* GIVEN INSTRUCTION A:
According to the ASN fulfillment case study below, across how many independent organizations did the post-purchase transition take place?

* DOCUMENT SEGMENT:
* * * *

ASN Fulfillment Ticketing System & UI

Designed and scoped an end-to-end fulfillment platform to stabilize the post-purchase handoff from sales to active membership through structured intake, SLA tracking, and role-based operational visibility.
Year
2025
Scope
Product strategy, Operating model design, UX architecture, System design, UI design, Developer handoff
Timeline
9 weeks
Prototype Snippit
Preview
Plus icon

Make or Break:

Onboarding

The moment immediately after purchase is where customer trust is either reinforced or quietly eroded. Responsibility shifts from sales to fulfillment—and without a clear system of record, even strong teams are forced to improvise.

At ASN, this transition spanned 21 independent organizations, each operating with different tools, teams, and incentives, all funneling members into a single fulfillment operation. Without a shared definition of readiness, ownership, or urgency, onboarding outcomes depended more on individual effort than on system design.

This project focused on stabilizing that moment—turning onboarding from a fragile handoff into a deliberate, repeatable product experience.

Mechanism 1:
Making the Handoff Explicit

Problem
Before this system, fulfillment began informally—through calls, emails, and tribal knowledge. There was no shared definition of when work officially entered fulfillment or what “ready” meant. Every downstream decision inherited that ambiguity.

Mechanism
Structured intake that defines when work enters fulfillment and what “ready” means.

Product Expression

  • Role-based intake queues
  • Explicit assignment and reassignment logic
  • Intake validation rules
  • SLA enforcement at entry
  • Lifecycle state transitions
  • Shared data contracts between sales and fulfillment

Mechanism 2:
Making Ownership & Priority Visible

Once work entered fulfillment, the system made urgency and accountability impossible to ignore. Ownership, status, and time-bound expectations were surfaced directly in the queue—removing the need for manual tracking or follow-ups.

* * * *

* GIVEN INSTRUCTION B:
Please quote the records below verbatim, covering the stretch from the line that contains "What do you" through the line that contains "(1262, 46).", with both of those lines included.

* SUPPLIED RECORDS:
* * * *

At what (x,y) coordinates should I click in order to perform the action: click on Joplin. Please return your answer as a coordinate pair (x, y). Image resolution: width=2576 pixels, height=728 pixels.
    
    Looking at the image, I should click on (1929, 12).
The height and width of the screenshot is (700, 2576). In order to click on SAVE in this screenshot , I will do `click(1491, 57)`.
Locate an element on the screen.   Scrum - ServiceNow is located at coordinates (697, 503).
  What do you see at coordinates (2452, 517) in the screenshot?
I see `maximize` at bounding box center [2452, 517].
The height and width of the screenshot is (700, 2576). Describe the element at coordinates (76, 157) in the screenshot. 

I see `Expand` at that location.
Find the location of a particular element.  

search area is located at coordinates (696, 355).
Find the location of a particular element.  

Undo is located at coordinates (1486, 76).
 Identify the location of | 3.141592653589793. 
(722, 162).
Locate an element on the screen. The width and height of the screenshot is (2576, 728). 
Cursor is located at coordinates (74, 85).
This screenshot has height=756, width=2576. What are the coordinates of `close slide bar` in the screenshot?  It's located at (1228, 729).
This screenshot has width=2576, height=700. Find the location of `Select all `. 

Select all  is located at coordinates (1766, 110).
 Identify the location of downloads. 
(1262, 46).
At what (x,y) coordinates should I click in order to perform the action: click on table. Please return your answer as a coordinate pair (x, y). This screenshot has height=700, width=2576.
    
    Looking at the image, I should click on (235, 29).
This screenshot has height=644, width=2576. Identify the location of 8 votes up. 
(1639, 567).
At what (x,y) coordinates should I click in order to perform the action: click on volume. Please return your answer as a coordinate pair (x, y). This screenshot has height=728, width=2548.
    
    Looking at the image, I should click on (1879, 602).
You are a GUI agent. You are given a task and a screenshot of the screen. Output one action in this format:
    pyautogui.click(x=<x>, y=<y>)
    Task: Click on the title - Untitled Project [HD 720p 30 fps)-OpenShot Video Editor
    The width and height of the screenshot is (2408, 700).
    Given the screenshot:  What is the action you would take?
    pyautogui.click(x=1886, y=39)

* * * *

* CORRECT RESPONSE A:
21 independent organizations.

* CORRECT RESPONSE B:
  What do you see at coordinates (2452, 517) in the screenshot?
I see `maximize` at bounding box center [2452, 517].
The height and width of the screenshot is (700, 2576). Describe the element at coordinates (76, 157) in the screenshot. 

I see `Expand` at that location.
Find the location of a particular element.  

search area is located at coordinates (696, 355).
Find the location of a particular element.  

Undo is located at coordinates (1486, 76).
 Identify the location of | 3.141592653589793. 
(722, 162).
Locate an element on the screen. The width and height of the screenshot is (2576, 728). 
Cursor is located at coordinates (74, 85).
This screenshot has height=756, width=2576. What are the coordinates of `close slide bar` in the screenshot?  It's located at (1228, 729).
This screenshot has width=2576, height=700. Find the location of `Select all `. 

Select all  is located at coordinates (1766, 110).
 Identify the location of downloads. 
(1262, 46).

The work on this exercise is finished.